Dalam waktu 15 menit Anya sudah sampai di kostan dengan menggunakan ojek online.
“ Re buka ini gue .. " Panggil Anya dari luar kamar kost Renata.
“ Anya .. " Renata langsung mendekap tubuh Anya erat menangis sejadi jadinya. Rasanya duka tak pernah berakhir semenjak dirinya mengenal keluarga Mahesa.
“ Kenapa Re ? "
“ Mami Nya .. Mami .. " Bibir Renata bergetar sekilas.
“ Udah gak ada " Renata semakin dalam menangis hingga dada nya terasa begitu sesak.
“ Ya Tuhan .. Gue turut berduka Re, Lo duduk dulu biar gue ambilin air minum " Anya mendudukan Renata di kasur berukuran 120×200cm itu.

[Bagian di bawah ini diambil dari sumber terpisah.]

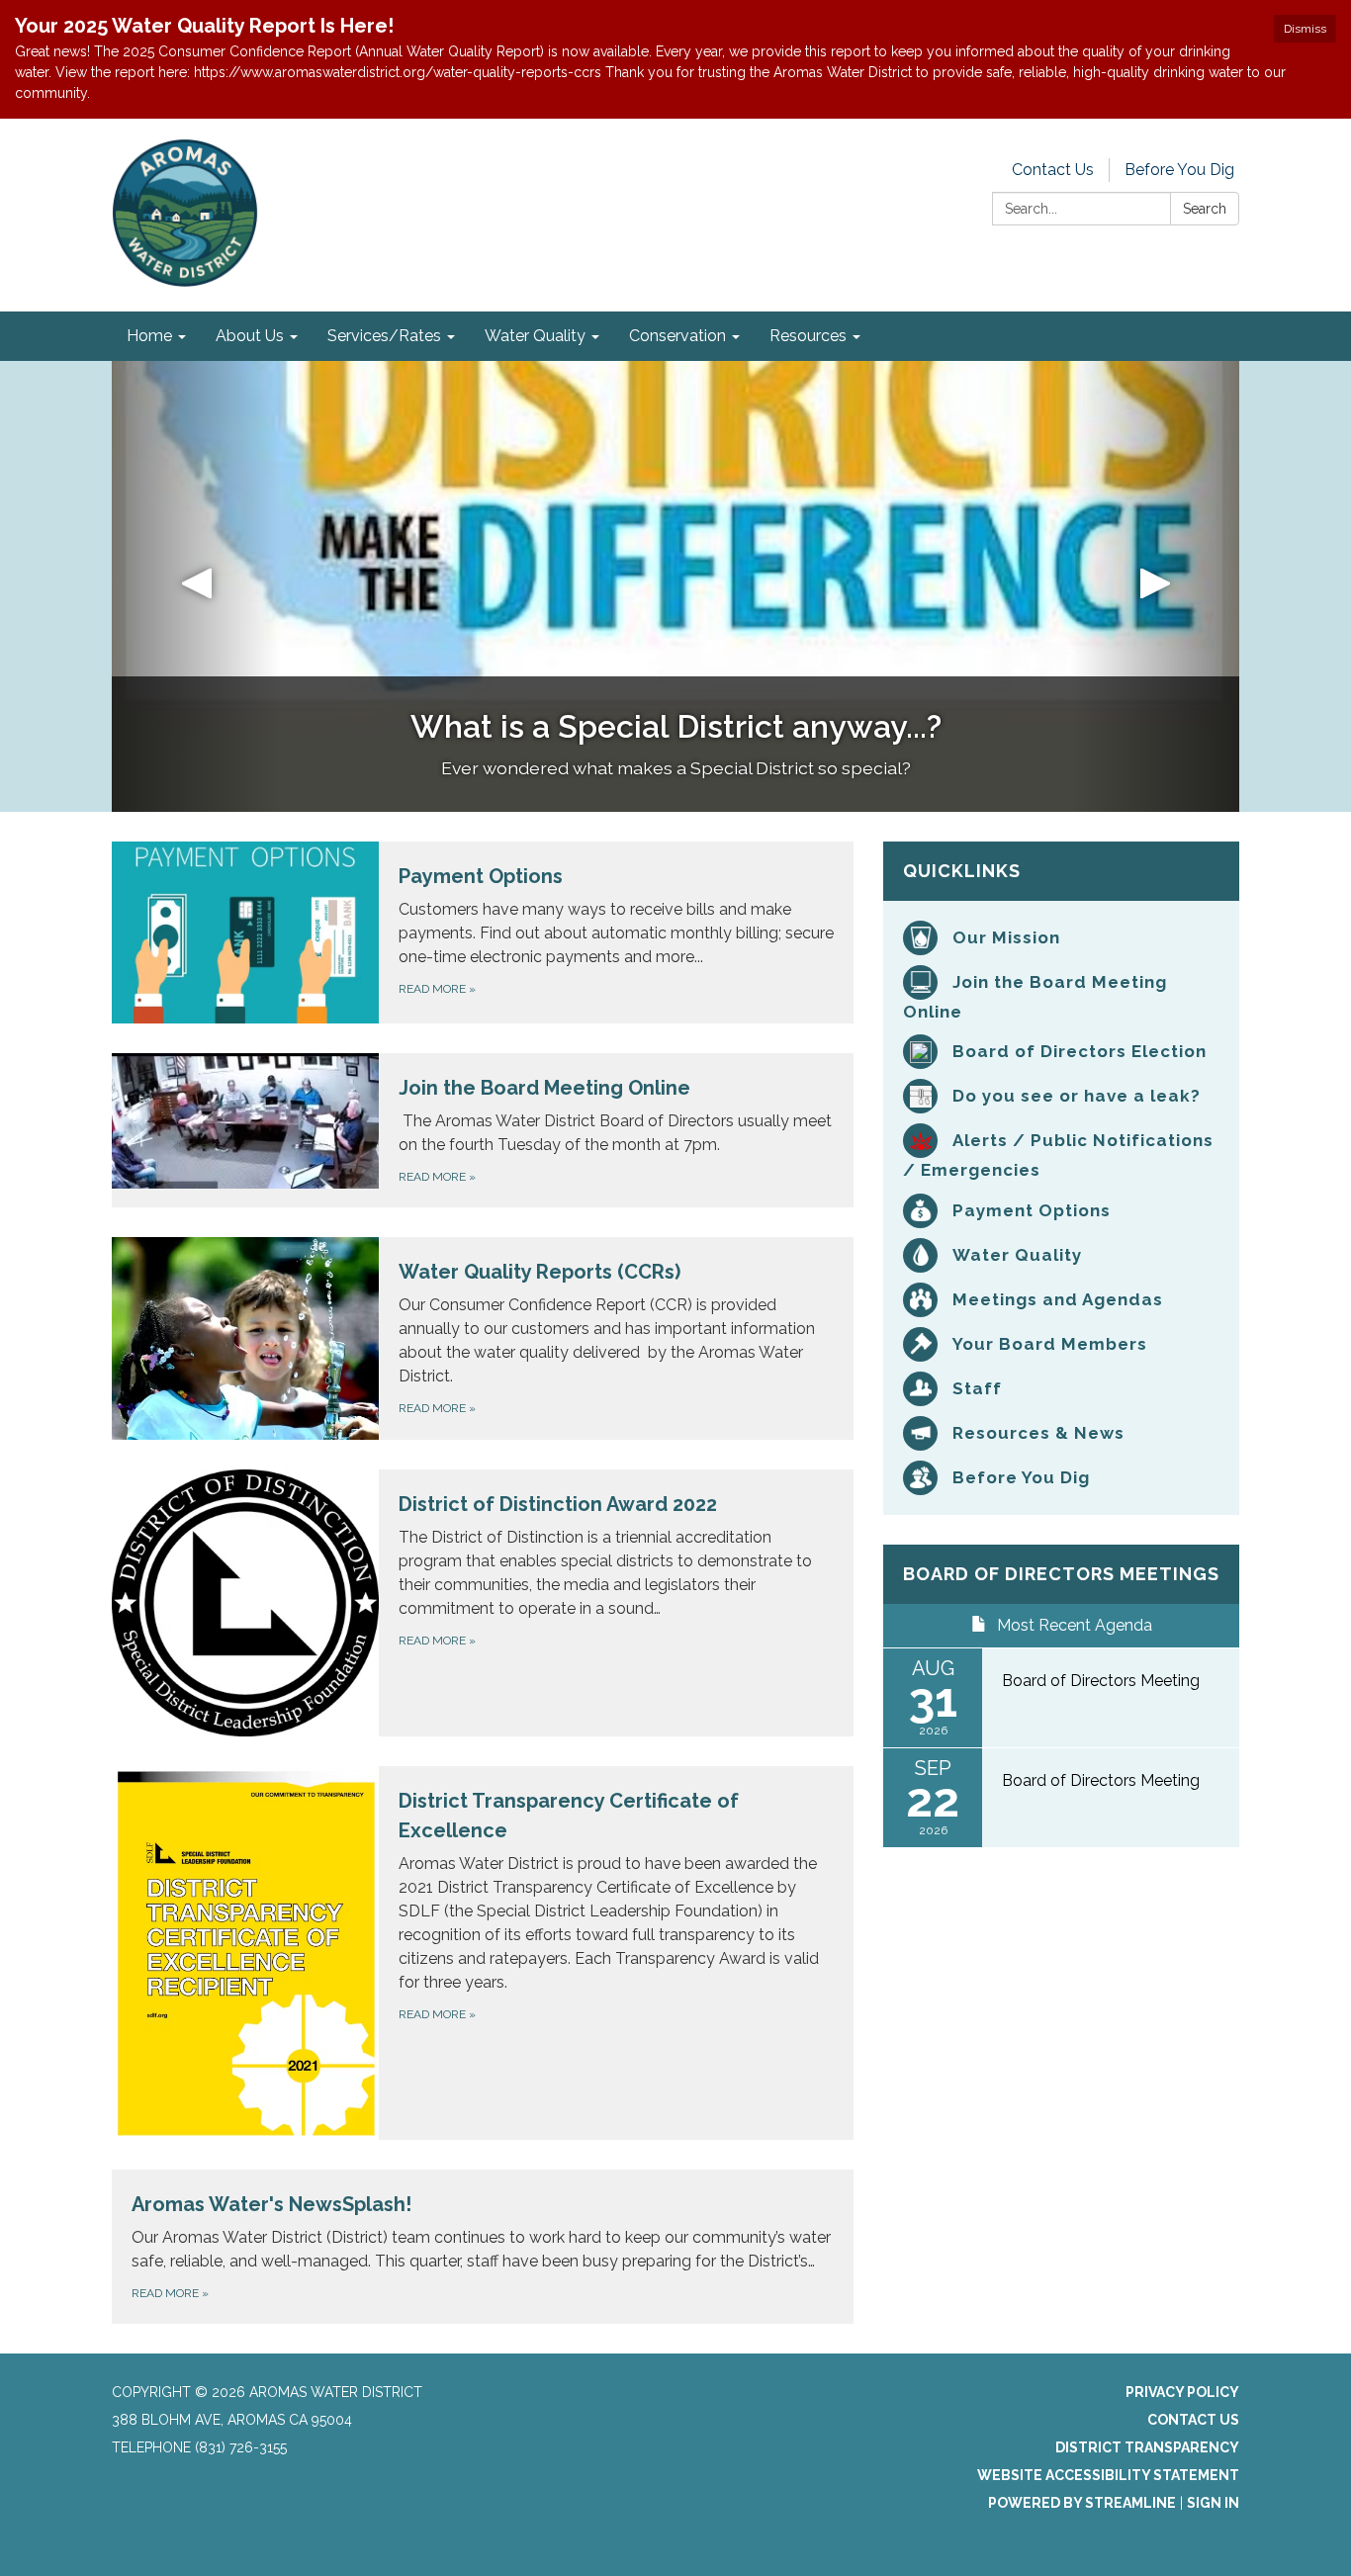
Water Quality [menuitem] (535, 335)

Lama Renata larut dalam kesedihannya, perlahan Renata pun lebih tenang. Waktu sudah menunjukkan pukul 10 malam. Ingin sebenarnya Renata menghadiri pemakaman Diana, namun Renata enggan bertemu lagi dengan Bian.
- Mas Alvin -
Rere .. Datanglah besok kalau kamu bisa. Mami akan di makamkan jam 9 pagi di pemakaman keluarga, mas share lokasinya.
^^^- Renata -^^^
^^^Aku gak janji mas. Tapi aku usahakan ziarah saat kalian sudah pulang.^^^
“ Gimana ini Nya ? " Renata memberikan ponselnya pada Anya.
“ Kita kesana berangkat dari sini pagi pagi nyampe sana siang, pasti mereka udah pada balik kan Re ? "
“ Iya gue rasa gitu .. "
“ Yaudah sekarang Lo istirahat, gue temenin Re. Besok kita ke Jakarta. " Anya tersenyum menyemangati sahabatnya.
Sesuai rencana mereka berangkat pagi hari dan sampai di Jakarta pukul 1 siang, mengikuti lokasi maps yang Alvin berikan mereka pun sampai di sebuah pemakaman keluarga. Suasana sudah sepi, namun tak jauh dari gerbang depan, terlihat ada satu gundukan tanah merah yang bertaburkan bunga segar. Renata tau, itu adalah makam mertuanya. Dengan cepat Renata menghampiri dan benar saja di nisa kayu itu tertuliskan nama Diana.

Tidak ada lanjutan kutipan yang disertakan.